*EXCERPTED PASSAGE*
This study demonstrates that a psychologically-targeted intervention delivered in the anxiety-provoking context of primary breast cancer treatment can reverse some of the major changes in immune system gene expression previously observed in people confronting significant life adversity (1, 2). These findings provide a molecular framework for understanding the impact of behaviorally-targeted interventions on human immune function, and they begin the process of mapping specific biological pathways by which those dynamics might potentially alter the course of somatic diseases such as breast cancer (56, 57) and reciprocally feed back to influence threat- and anxiety-related brain processes (4, 15, 55).
This research was supported by the National Institute of Health (AG010415, AG028748, AG107265, AI052737, CA116778, CA064710, CA140933, DK082344), the Sylvester Cancer Center, and the UCLA Norman Cousins Center. We gratefully acknowledge the patients who participated in this study and the referring physicians, graduate students, and staff at the University of Miami who helped conduct it.
Dr. Antoni reports receiving publication royalties from a book and related training materials that he has authored on CBSM treatments in health psychology. No other author reported any biomedical financial interests or potential conflicts of interest.

*SUPPLIED MATERIAL*
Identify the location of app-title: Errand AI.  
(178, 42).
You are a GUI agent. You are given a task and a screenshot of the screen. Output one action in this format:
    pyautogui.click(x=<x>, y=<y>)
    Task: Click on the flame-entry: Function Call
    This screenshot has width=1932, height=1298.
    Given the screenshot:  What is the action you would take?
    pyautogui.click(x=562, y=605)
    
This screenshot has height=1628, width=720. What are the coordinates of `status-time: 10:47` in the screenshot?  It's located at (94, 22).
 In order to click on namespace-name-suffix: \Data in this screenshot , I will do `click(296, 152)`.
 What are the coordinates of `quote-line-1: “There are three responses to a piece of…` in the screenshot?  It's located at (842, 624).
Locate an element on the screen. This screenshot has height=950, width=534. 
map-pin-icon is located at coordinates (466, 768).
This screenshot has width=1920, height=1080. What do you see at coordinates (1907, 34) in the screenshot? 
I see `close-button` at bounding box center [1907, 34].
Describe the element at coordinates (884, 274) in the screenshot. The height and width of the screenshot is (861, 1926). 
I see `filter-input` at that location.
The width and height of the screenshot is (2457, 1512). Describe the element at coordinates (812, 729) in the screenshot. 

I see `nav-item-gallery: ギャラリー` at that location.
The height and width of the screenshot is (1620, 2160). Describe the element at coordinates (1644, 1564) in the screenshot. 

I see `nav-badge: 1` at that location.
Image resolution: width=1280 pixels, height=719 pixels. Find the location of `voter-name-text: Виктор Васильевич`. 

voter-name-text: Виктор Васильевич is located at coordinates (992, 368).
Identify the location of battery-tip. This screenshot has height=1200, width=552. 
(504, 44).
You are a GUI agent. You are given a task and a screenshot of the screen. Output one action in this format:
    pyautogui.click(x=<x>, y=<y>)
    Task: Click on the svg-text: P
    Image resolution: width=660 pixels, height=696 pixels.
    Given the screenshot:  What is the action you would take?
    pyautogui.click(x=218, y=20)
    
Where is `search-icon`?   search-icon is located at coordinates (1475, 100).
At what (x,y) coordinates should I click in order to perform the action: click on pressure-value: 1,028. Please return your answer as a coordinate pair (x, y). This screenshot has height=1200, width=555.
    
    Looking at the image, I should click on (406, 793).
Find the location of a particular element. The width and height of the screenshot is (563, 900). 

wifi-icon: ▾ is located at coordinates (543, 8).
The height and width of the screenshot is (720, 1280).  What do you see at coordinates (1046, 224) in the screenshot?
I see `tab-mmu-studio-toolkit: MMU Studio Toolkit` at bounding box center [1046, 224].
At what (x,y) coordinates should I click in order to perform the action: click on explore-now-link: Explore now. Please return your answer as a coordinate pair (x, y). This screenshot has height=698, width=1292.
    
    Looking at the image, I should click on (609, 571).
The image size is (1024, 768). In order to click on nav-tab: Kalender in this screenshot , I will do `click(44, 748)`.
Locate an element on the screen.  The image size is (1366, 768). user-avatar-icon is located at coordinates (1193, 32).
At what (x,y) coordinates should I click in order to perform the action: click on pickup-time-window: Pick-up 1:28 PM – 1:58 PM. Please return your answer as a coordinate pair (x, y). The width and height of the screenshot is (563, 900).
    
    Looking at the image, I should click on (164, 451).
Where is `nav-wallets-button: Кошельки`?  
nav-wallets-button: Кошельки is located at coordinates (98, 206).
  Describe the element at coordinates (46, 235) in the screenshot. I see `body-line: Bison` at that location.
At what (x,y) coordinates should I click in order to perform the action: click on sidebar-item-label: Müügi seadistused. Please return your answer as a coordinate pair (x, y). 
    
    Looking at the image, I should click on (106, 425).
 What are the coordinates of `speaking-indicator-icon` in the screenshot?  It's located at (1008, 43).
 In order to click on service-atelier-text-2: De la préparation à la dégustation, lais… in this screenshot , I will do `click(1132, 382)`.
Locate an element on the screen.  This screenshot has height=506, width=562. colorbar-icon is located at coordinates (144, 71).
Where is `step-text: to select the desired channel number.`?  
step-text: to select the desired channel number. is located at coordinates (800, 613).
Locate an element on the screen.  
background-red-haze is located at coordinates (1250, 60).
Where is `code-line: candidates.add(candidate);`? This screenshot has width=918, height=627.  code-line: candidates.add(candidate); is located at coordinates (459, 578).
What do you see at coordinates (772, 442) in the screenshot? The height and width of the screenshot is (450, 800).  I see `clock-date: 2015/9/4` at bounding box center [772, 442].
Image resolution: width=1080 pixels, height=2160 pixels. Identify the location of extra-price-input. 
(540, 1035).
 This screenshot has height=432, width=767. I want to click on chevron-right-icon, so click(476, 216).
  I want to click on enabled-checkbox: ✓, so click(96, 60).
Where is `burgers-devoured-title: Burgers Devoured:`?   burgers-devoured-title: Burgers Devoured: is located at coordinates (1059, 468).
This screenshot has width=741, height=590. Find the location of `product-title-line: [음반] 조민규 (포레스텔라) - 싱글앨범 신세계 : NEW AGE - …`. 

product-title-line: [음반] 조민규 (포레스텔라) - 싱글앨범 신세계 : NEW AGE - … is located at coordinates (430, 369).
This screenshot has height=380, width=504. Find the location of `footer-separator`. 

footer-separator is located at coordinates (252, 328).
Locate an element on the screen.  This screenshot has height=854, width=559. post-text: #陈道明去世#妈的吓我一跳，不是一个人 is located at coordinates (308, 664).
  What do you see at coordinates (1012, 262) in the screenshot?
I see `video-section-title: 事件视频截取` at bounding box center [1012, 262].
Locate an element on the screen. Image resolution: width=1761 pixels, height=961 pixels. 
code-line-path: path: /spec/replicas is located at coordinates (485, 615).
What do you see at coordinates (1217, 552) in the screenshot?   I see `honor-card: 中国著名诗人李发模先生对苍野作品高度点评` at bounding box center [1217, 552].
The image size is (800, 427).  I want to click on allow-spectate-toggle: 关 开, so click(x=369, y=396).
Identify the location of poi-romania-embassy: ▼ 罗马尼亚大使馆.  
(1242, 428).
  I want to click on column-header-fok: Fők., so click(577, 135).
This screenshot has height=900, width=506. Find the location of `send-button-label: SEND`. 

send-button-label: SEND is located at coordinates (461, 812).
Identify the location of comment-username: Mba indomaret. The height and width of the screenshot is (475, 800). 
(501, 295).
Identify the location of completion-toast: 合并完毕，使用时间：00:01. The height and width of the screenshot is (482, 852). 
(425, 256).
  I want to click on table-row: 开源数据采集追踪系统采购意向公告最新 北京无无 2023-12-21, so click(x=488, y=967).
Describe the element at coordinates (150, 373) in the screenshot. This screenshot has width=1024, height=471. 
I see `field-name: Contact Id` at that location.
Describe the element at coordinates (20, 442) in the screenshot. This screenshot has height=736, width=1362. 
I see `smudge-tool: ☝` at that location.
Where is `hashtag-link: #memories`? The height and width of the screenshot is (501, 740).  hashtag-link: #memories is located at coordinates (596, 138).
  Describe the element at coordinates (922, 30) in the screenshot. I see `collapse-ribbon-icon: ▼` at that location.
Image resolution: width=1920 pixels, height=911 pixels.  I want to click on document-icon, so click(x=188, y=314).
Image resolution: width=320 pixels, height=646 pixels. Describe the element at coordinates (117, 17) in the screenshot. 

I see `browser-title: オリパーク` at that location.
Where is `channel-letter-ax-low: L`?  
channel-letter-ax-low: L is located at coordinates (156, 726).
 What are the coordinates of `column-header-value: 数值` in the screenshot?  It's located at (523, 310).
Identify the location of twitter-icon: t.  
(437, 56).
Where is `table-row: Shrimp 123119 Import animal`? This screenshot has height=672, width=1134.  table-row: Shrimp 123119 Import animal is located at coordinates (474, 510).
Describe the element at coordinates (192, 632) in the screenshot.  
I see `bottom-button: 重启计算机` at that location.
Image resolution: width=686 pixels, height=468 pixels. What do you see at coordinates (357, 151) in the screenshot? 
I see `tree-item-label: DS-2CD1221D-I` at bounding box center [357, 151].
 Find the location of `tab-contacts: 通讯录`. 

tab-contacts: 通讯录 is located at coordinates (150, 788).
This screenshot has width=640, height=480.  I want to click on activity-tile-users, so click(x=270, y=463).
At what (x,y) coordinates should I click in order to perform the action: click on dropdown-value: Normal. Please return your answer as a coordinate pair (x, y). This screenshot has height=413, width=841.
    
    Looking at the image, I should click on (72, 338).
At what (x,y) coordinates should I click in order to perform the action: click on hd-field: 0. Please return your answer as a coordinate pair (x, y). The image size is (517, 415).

*PROBLEMS TO WORK ON*
A. According to the breast cancer study excerpt, what three sources supported the research?
B. Please output the breast cancer study excerpt between "This research was" and "conflicts of interest.", inclusive.

*TASK-BY-TASK OUTPUTS*
A. The National Institute of Health, the Sylvester Cancer Center, and the UCLA Norman Cousins Center.

B.
This research was supported by the National Institute of Health (AG010415, AG028748, AG107265, AI052737, CA116778, CA064710, CA140933, DK082344), the Sylvester Cancer Center, and the UCLA Norman Cousins Center. We gratefully acknowledge the patients who participated in this study and the referring physicians, graduate students, and staff at the University of Miami who helped conduct it.
Dr. Antoni reports receiving publication royalties from a book and related training materials that he has authored on CBSM treatments in health psychology. No other author reported any biomedical financial interests or potential conflicts of interest.